Meski ULN pemerintah turun, aliran modal asing (capital inflow) pada Surat Berharga Negara (SBN) internasional dan domestik tetap mencatat net inflow. Hal ini menunjukkan kepercayaan investor terhadap prospek perekonomian Indonesia tetap kuat.

Pemerintah juga menegaskan komitmennya untuk menjaga kredibilitas fiskal melalui pembayaran pokok dan bunga utang secara tepat waktu serta pengelolaan ULN yang pruden dan efisien.

ULN pemerintah masih difokuskan untuk sektor produktif, seperti:

  • Jasa Kesehatan dan Kegiatan Sosial (20,8%)
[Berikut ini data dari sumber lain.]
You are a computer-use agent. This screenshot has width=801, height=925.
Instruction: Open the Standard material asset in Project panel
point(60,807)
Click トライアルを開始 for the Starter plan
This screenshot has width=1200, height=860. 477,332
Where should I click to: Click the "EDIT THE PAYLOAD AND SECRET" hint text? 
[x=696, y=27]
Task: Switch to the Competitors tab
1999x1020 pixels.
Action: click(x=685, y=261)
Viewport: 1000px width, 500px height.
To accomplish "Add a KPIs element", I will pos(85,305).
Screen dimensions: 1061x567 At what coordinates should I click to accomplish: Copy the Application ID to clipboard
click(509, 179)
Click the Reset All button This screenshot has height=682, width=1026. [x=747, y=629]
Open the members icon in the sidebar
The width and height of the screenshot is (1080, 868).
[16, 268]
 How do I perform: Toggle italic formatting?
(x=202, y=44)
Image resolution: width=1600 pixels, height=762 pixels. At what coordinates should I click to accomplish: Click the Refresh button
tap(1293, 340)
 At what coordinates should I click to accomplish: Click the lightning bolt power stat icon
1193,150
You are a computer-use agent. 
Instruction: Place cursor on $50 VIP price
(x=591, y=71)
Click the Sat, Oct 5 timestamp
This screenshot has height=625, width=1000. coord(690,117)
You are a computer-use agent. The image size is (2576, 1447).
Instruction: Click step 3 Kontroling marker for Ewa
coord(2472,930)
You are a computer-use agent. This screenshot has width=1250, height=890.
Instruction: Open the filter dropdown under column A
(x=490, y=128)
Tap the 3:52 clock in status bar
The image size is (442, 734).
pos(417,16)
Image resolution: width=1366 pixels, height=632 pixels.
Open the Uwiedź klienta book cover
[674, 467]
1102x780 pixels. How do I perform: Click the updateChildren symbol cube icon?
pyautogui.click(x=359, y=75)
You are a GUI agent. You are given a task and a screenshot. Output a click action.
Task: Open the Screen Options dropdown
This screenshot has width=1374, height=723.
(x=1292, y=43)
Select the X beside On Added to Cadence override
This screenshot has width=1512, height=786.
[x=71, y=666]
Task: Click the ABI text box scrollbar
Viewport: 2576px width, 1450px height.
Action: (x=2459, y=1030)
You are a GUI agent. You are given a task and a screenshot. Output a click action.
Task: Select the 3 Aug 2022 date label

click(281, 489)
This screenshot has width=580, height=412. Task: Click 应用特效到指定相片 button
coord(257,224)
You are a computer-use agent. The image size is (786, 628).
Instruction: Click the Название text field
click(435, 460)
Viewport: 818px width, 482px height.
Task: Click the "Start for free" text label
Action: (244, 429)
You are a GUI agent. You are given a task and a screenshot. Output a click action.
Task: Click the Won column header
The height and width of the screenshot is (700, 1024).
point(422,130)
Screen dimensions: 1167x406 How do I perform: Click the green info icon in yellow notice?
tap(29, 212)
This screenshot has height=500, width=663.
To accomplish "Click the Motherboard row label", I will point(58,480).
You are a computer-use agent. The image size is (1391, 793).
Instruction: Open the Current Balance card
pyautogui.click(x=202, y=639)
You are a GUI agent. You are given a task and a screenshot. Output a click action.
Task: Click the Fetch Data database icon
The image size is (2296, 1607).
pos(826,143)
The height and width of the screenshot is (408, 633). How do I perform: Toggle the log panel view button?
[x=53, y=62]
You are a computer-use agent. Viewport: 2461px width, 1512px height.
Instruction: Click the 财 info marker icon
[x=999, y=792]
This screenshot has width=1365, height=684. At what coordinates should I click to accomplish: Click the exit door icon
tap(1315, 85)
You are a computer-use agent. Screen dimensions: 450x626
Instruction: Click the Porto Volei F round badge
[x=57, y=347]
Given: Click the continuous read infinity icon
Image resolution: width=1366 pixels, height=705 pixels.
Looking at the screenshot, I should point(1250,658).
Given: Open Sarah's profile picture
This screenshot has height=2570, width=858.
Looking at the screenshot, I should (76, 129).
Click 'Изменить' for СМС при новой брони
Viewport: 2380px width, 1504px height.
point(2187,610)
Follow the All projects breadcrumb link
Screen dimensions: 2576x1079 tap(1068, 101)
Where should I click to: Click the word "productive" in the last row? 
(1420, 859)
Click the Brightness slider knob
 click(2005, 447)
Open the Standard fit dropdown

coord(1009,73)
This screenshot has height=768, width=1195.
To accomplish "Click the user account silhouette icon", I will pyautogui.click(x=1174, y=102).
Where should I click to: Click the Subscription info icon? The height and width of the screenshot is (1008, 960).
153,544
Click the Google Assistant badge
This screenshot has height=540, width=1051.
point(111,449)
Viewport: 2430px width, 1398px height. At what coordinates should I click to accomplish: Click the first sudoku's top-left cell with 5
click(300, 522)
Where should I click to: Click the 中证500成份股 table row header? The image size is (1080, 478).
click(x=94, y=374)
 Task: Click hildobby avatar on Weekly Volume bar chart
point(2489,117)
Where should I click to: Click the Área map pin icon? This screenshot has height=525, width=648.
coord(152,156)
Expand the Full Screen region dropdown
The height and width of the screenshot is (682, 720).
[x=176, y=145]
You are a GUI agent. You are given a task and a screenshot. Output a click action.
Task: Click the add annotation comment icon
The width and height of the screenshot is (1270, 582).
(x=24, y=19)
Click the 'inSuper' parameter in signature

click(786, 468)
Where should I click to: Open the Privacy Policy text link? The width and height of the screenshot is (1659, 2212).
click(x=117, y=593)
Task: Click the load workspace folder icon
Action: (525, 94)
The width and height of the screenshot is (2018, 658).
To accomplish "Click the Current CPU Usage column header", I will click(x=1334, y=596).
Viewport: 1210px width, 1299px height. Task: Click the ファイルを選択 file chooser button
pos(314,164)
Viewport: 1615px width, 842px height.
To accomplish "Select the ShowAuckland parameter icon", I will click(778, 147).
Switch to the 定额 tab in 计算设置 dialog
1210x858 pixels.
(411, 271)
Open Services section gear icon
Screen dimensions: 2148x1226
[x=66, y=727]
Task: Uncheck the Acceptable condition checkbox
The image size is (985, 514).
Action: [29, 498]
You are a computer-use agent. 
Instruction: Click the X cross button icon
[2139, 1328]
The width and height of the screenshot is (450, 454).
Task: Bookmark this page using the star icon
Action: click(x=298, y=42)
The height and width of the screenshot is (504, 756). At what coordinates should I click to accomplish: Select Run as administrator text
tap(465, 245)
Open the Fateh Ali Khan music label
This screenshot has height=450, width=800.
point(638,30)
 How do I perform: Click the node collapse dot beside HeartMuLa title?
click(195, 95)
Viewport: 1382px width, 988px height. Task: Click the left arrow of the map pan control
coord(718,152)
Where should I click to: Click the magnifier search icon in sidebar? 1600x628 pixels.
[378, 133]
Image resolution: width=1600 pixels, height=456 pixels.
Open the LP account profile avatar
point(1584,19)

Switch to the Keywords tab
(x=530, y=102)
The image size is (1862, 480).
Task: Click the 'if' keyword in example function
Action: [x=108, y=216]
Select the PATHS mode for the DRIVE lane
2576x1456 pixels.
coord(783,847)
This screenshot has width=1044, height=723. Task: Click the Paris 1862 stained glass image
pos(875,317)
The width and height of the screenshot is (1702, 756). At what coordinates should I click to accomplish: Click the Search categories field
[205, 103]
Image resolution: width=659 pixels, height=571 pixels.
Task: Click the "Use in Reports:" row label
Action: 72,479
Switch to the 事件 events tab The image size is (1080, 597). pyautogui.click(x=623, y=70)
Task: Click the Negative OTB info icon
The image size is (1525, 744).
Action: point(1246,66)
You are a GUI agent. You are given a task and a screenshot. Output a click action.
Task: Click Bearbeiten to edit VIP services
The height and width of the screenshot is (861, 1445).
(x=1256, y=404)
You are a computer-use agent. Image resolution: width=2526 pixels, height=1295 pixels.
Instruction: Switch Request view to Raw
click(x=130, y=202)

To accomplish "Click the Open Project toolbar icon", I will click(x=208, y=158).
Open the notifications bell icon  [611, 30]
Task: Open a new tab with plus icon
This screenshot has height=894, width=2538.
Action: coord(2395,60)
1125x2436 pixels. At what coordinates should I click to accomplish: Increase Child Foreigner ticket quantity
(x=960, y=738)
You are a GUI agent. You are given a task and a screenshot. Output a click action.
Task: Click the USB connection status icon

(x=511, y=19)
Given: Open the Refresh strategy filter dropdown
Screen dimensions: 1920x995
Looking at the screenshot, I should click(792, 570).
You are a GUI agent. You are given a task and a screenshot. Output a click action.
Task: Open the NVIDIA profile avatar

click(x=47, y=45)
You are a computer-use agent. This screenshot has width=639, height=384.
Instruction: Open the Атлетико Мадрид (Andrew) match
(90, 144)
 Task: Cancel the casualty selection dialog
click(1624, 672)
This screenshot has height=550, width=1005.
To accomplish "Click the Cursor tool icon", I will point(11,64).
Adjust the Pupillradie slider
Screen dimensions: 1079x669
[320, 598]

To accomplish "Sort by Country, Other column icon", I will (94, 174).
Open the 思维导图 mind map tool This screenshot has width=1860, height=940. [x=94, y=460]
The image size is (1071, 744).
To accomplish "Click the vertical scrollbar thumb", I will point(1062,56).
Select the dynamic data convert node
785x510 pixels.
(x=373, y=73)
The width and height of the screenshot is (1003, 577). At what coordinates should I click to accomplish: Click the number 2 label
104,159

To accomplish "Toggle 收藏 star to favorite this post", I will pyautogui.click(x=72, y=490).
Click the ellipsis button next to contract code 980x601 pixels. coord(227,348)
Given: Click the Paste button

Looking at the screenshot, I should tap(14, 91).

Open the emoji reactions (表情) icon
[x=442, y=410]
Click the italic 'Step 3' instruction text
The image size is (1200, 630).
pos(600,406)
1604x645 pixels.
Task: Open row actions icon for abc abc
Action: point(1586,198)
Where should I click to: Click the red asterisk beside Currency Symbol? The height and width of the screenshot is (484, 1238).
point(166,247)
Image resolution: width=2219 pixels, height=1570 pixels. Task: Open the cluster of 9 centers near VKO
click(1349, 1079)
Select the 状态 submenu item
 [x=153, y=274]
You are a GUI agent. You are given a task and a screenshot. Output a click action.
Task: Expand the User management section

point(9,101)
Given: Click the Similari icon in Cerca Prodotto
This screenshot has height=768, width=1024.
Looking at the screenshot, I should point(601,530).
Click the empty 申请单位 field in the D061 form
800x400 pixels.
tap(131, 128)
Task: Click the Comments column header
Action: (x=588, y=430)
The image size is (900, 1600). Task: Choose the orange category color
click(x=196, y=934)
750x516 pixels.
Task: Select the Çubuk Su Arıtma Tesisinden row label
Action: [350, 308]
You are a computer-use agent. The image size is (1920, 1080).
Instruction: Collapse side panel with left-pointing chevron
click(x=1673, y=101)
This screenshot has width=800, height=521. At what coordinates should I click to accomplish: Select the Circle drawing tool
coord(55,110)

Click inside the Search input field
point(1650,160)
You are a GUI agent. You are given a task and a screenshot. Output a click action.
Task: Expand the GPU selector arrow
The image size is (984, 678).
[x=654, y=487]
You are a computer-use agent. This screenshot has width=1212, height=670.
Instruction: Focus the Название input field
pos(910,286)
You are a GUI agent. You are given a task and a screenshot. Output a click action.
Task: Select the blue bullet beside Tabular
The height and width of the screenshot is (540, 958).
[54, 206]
  • Administrasi Pemerintah, Pertahanan, dan Jaminan Sosial (19,7%)

  • Jasa Pendidikan (16,7%)

  • Konstruksi (13,4%)

  • Jasa Keuangan dan Asuransi (9,0%)

Dengan 99,9% ULN pemerintah berupa utang jangka panjang, risiko pembiayaan tetap terkendali, mencerminkan pengelolaan utang yang lebih berkelanjutan.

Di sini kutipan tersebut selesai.